Carnegie Mellon University

Man with mask on computer

February 20, 2020

Social Engineering: Pretexting and Impersonation

 Pretexting is a form of social engineering where a criminal creates a fictional backstory that is used to manipulate someone into providing private information or to influence behavior. Criminals will often impersonate a person of authority, co-worker, or trusted organization to engage in back-and-forth communication prior to launching a targeted spear phishing attack against their victim. Criminals conduct extensive research on a target in order to create a credible story to help build rapport and establish trust.

To help establish credibility, criminals will use leaked personal information from previously disclosed data breaches, as well as the Internet to learn about their potential victims. Some things criminals may use to establish credibility in a pretexting attack is the target’s job title, office location, work history, business relationships, and personal information such as home address, phone number, date of birth, last 4-digits of a social security number or credit card.

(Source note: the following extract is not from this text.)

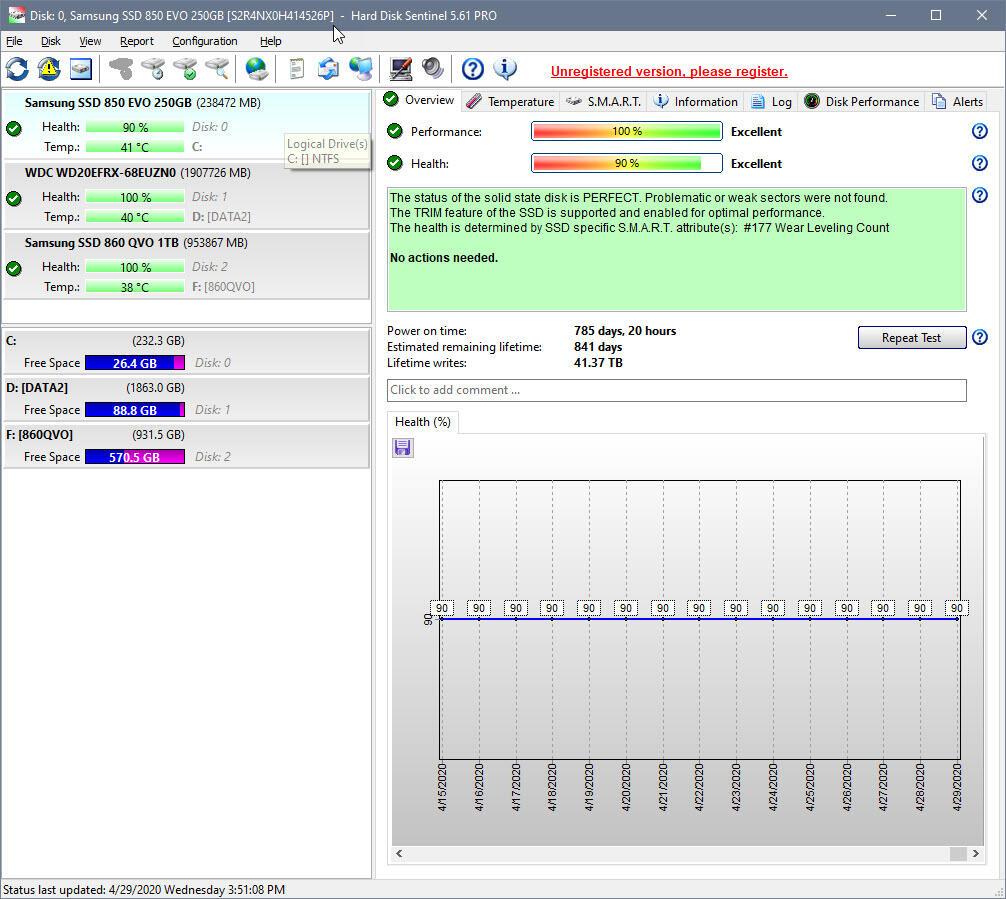Image resolution: width=1006 pixels, height=899 pixels.
Task: Click the help icon next to Repeat Test
Action: 980,337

Use the following tips to ensure that you do not fall victim to a pretexting social engineering attack:

  • Limit personal information that is shared online.
  • Regularly review search results for your name on an Internet search engine. Request to have personal information removed from any public sites.
  • Use a trusted channel to verify the phone number or email address of an unusual message.
  • Always be suspicious of unsolicited "urgent" requests.
  • Never provide passwords, SSNs, personal/confidential information where you cannot be sure who you are talking to.
  • Don't click on links in email, instead navigate to a trusted webpage.
  • Don't open unexpected attachments.
  • If a company you do business with is requesting information, inform them that in order to protect yourself against identity theft, you will need to reinitiate contact with the company through a trusted channel.

Example of a Pretexting Social Engineering Attack

A message thread of a criminal using a phony CEO email to message the VIP of finance. The criminal asks how the VP of Finance's wife and kids are doing to establish credibility. He found this information using social networking sites. The criminal asks the VP of finance for an important favor. He needs the VP of Finance to process a wire transfer for $14,545 USD.